Purpose We investigated whether atorvastatin can alleviate diabetic cardiomyopathy (DM CMP) by reducing intracellular matrix metalloproteinase-2 (MMP-2) isoform expression. Methods Rat cardiomyoblasts (H9C2 cells) were tested to determine whether atorvastatin treatment after high glucose could reduce the expression of the two isoforms of MMP-2. For the in vivo study, we used the streptozotocin murine model of Type I DM and age-matched controls. The changes of each MMP-2 isoform in the diabetic mice hearts were determined using quantitative real-time polymerase chain reaction (qRT-PCR).
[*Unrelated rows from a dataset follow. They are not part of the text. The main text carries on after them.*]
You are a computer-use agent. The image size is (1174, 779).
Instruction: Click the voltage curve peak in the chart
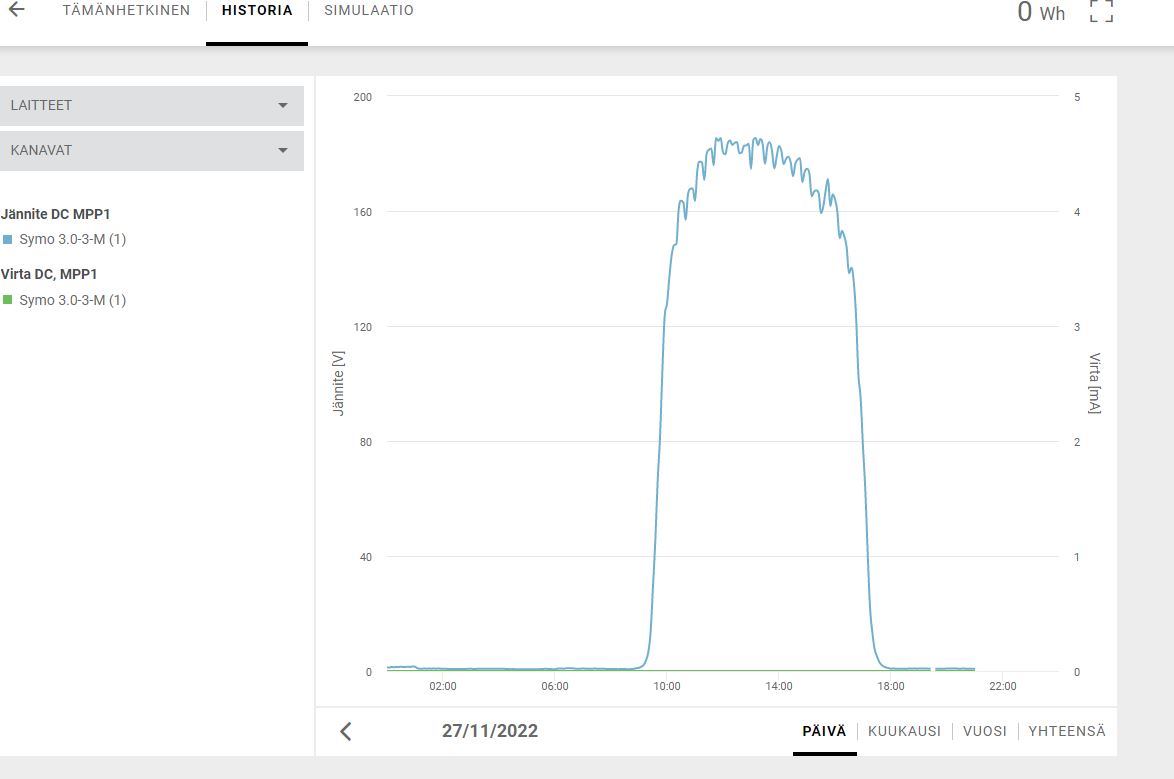point(755,139)
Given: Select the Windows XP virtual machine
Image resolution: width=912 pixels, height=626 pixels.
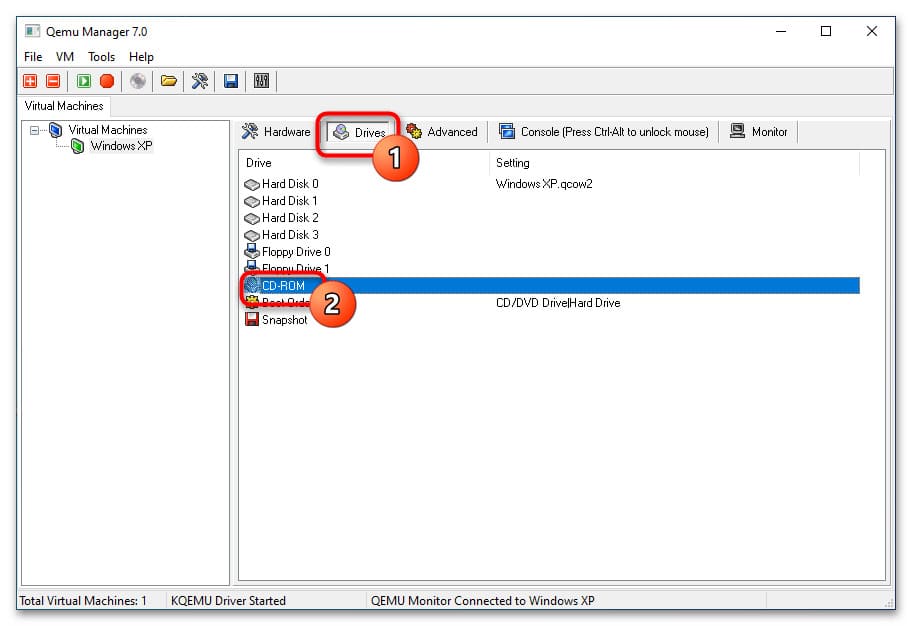Looking at the screenshot, I should [x=121, y=146].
Immunohistochemical stains were conducted to identify MMP-2 isoform expression. Echocardiography was performed to compare and analyze the changes in cardiac function induced by diabetes and atorvastatin. Results Quantitative RT-PCR and immunofluorescence staining showed that the two MMP-2 isoforms strongly induced by high glucose stimulation were attenuated by atorvastatin treatment in H9C2 cells. Although no definite histologic features of diabetic cardiomyopathy were observed in diabetic mice, left ventricular systolic dysfunction observed in diabetic heart was also normalized by atorvastatin treatment by echocardiographic evaluation. These findings accompanied reduced TUNEL staining and mitochondrial morphological change in atorvastatin treated diabetic group. Quantitative RT-PCR and IHC staining showed this abnormal cardiac function was accompanied with the increases in the mRNA levels of the two isoforms of MMP-2 and attenuated with atorvastatin treatment Conclusion Atorvastatin attenuated deterioration of cardiac dysfunction induced by diabetic condition by reducing expression of two isoforms of MMP-2 in vitro and in a Type I diabetes heart model. The roles played by these isoforms and atorvastatin treatment in diabetic cardiomyopathy require further study.